Snow began falling on Friday morning, leaving a light dusting on trees and cars and forming slush on the roads.

After easing for a few hours, wind-driven snow started falling again heavily in the city before midnight and continued into this morning.

The authorities ordered cars without tyre chains off the road till at least noon as vehicles were trapped for hours on the ring road after many cars skidded and frustrated drivers abandoned their vehicles having waited hours for accidents to be cleared.

Since the capital rarely sees freezing temperatures, heating in homes is only legally allowed for 10 to 12 hours a day, to cut down on pollution. The cold snap, with temperatures hovering at or just below the freezing point, left Romans shivering in their homes, many of which have tile and marble floors.

Snow dusted pine and palm trees and changed into slush on the cobblestone streets in the centre. In many neighbourhoods, 6cm (2.5 inches) of snow accumulated.

After hearing the forecasts on Thursday night, Mayor Gianni Alemanno cancelled classes on Friday and Saturday, but said school buildings would stay open so working parents could drop off their children if they had no other place to leave them.

Buses were stuck at the bottom of the steep streets of the Monteverde neighbourhood near the ancient Janiculum Hill, and commuters and residents ascended the hill by foot. Balconies resembled skating rinks as overnight rain froze and snow covered the ripe fruit on orange trees growing on the Roman terraces.

North of Rome, a ferry that was just leaving the port of Civitavecchia for Sardinia slammed into a dock when the ship in the wind, Italian news agency ANSA reported early Saturday. The impact left a gash in the ferry’s side above the water line, and two tugs pulled the ferry back toward the dock so the 262 passengers and 53 crew members on board could be evacuated, the report said.
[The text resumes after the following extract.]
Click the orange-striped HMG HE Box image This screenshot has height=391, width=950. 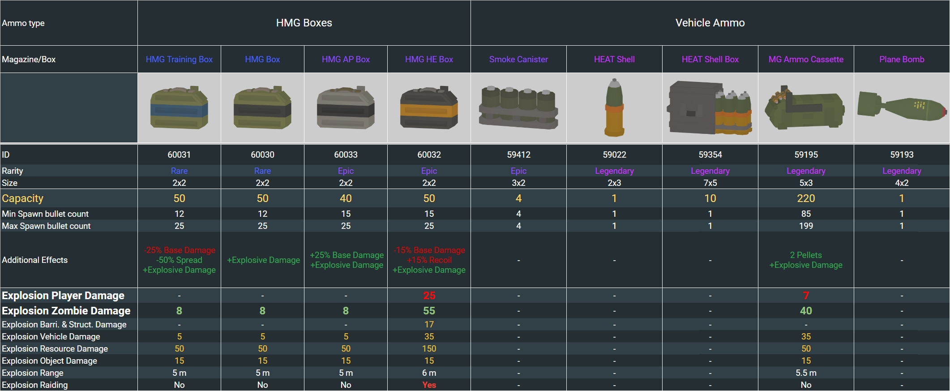(x=429, y=108)
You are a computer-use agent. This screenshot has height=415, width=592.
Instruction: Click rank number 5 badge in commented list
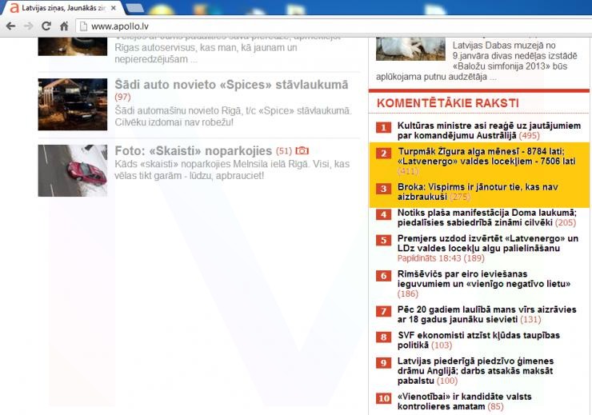[384, 240]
Authorities appealed to Italians to avoid unnecessary travel, as the cold spell was forecast to continue well into the next week.

As snow covered Italy, air travellers faced problems, as Alitalia said it was cancelling about 40 departures and landings as a precaution.

In several parts of the country, some passengers on commuter trains as well as high speed lines complained that they were left in the dark or cold for hours after snow and ice blocked tracks.

In the northern Italian town of Maranello, Ferrari unveiled its overhauled Formula One car in a low-key internet presentation after the full launch was cancelled because of the snowstorm.

The storm dumped 40 or more centimetres (more than 3 feet) of snow, with even higher drifts, across the central-north, which was hit even harder than Rome.